Bloggers are following the Washington wineries for sale, or those that have just closed their doors like Yellow Hawk, but there is a disturbing number of 'fading' wineries. I personally know of four - maybe five. What, you ask, is a fading winery? It is a winery that is neither for sale, nor closing, nor in bankruptcy.
Fading wineries won't crush this fall, or if they do, they will crush a minimum, maybe just whites in order to have a full line of wines while the reds sell down. They can use the cold weather to cancel grape contracts. (How convenient is that?) They will continue to be in business until the inventory is depleted. Then they will simply close their doors. "Hey, wasn't there a winery here last year?" "Yeah, we stopped, but we didn't buy any wine."
Why would a winery fade? Simple. The federal government requires a bond on all wine stored at the facility. Federal taxes have to be paid when the wine is withdrawn from bond. State taxes need to be paid when it is sold, also. Winery owners simply do not want a 4000 case personal wine cellar. Only 200 cases per year may be withdrawn for personal use tax free.
Another reason for fading is the fact than many wineries have little value other than used equipment and maybe a building. They have no distributor relations, are self-distributed to a few retail accounts (you know, the usual upper end restaurants and wine shops), and the owner is tired of playing winery.

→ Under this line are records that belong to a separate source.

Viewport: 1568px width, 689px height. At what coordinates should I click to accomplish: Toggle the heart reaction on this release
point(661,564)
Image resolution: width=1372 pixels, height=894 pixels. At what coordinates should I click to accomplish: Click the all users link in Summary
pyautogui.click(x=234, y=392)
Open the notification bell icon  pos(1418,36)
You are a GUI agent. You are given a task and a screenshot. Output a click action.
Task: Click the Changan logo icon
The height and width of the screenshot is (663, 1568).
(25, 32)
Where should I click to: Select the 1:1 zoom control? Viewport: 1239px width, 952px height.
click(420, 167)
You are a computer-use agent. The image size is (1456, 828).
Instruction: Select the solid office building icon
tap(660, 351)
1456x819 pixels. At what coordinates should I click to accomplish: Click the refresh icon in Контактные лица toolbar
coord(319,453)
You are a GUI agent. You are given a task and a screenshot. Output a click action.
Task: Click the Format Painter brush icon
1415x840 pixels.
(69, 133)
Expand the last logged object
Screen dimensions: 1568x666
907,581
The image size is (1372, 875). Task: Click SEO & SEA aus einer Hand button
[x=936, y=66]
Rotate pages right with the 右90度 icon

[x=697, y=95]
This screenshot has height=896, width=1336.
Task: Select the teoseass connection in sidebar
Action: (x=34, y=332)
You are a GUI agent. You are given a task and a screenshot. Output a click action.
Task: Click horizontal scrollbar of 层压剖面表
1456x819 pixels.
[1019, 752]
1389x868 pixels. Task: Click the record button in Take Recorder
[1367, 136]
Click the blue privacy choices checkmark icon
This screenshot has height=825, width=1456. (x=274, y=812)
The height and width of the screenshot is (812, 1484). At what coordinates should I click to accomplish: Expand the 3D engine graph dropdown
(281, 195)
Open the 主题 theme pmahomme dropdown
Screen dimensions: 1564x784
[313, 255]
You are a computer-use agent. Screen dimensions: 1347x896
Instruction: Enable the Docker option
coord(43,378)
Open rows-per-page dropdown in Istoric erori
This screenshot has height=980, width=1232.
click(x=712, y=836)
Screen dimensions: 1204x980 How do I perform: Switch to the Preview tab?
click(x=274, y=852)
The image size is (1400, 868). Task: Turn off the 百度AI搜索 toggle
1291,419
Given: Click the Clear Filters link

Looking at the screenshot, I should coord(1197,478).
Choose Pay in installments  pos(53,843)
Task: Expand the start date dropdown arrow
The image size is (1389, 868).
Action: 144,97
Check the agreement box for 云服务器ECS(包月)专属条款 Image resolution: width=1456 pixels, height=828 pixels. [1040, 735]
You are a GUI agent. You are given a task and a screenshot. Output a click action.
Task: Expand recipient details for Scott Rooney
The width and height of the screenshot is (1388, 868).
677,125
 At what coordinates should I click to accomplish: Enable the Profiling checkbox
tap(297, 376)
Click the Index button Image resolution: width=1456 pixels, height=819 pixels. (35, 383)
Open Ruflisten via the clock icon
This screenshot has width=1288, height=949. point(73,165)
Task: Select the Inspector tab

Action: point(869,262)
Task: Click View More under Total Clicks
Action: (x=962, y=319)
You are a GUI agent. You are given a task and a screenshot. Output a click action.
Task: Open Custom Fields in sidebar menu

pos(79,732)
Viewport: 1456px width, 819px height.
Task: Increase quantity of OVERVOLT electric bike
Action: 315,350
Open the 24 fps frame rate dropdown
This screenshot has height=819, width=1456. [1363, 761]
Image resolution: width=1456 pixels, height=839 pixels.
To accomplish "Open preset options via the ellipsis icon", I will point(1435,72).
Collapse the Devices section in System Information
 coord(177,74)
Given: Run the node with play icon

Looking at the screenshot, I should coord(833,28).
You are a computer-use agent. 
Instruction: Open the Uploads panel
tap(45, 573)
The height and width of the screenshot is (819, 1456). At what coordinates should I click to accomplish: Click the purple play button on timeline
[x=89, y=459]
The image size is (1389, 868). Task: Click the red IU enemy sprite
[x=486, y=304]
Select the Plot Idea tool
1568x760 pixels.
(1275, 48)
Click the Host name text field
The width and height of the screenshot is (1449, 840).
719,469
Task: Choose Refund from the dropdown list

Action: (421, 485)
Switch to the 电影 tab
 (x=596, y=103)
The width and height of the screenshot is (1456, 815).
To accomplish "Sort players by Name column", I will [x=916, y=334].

Many of the first generation winemakers are getting ready (or would like to get ready) to retire. Wineries require a lot of work. The hours are long, the rewards few, and the money is scant. Sure it is a good living for an owner/winemaker/tasting room worker, but there are other things they would like to do other than clean up crushed grapes at 1:00 AM.
One big winery is just picking up its toys and moving back to Oregon. Their vineyard is up for sale. One mega corporation is trying to get out of the wine business altogether focusing their energy on their forte, spirits.
Winery wannabes don't have any money, so they plan to be garagistes until Paul Gregutt makes them rock stars - or maybe they will just fade away at some future time if Parker doesn't discover them. 500 cases of ultra-premium, hand-crafted, award-winning wine can be stored in your garage pretty easily if you park your car outside.
What with all the wineries for sale, the sanest exit strategy might just be to fade away. Here today, gone tomorrow.